微軟ADFS含有可繞過多因素認證的安全漏洞

身分管理服務供應商Okta的安全工程師Andrew Lee日前揭露，微軟的Active Directory同盟服務（Active Directory Federated Services，ADFS）在處理多因素身分認證（Multi-Factor Authentication，MFA）請求時會產生漏洞，將允許某個帳號的第二認證因素成為該組織所有帳號的第二認證因素。

ADFS是微軟所開發的、支援MFA的身分認證系統，主要應用於Windows Server上，可搭配微軟或第三方的MFA供應商的服務，扮演企業守門員的角色。有許多企業都仰賴ADFS進行整個組織的身分與資源管理，以達到單一簽入（Single Sign On）目標。

根據Lee所描述的攻擊場景，若駭客已經持有Bob的使用者名稱、密碼，以及第二個認證因素時，若要以Alice的身分登入，只要知道Alice的帳號與密碼，就能以Bob的第二個認證因素作為Alice的第二個認證因素，前提是Bob與Alice位於同樣的AD組織中。

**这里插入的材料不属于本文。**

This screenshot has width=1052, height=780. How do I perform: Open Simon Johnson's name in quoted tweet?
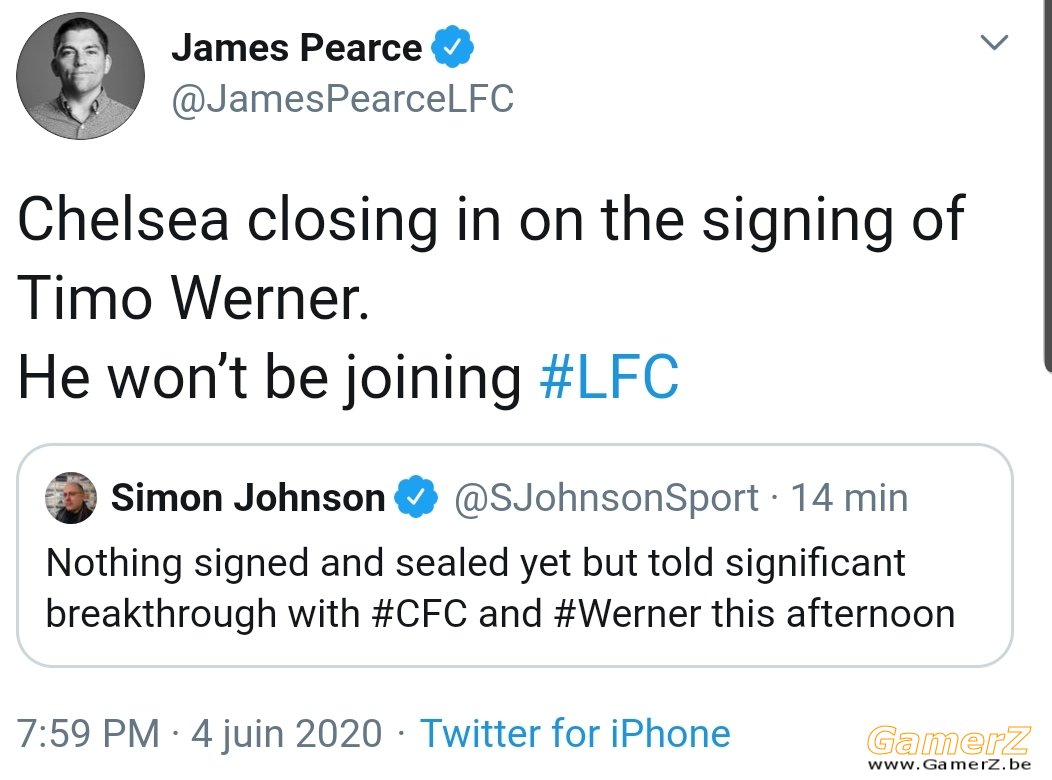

問題出現在AD伺服器只能驗證它所發行的MFA令牌，但無法驗證該令牌屬於哪個身分，因而允許駭客利用Bob的第二認證因素來登入Alice的帳號。

Lee說，該漏洞影響所有採用ADFS 3.0官方整合API的MFA解決方案。另一方面，微軟則說明成功開採該漏洞的駭客只能繞過一部份、而非所有的認證因素。

微軟已於本周的Patch Tuesday修補了此一編號為CVE-2018-8340的安全漏洞，主要是修正了ADFS處理多因素認證請求的方式。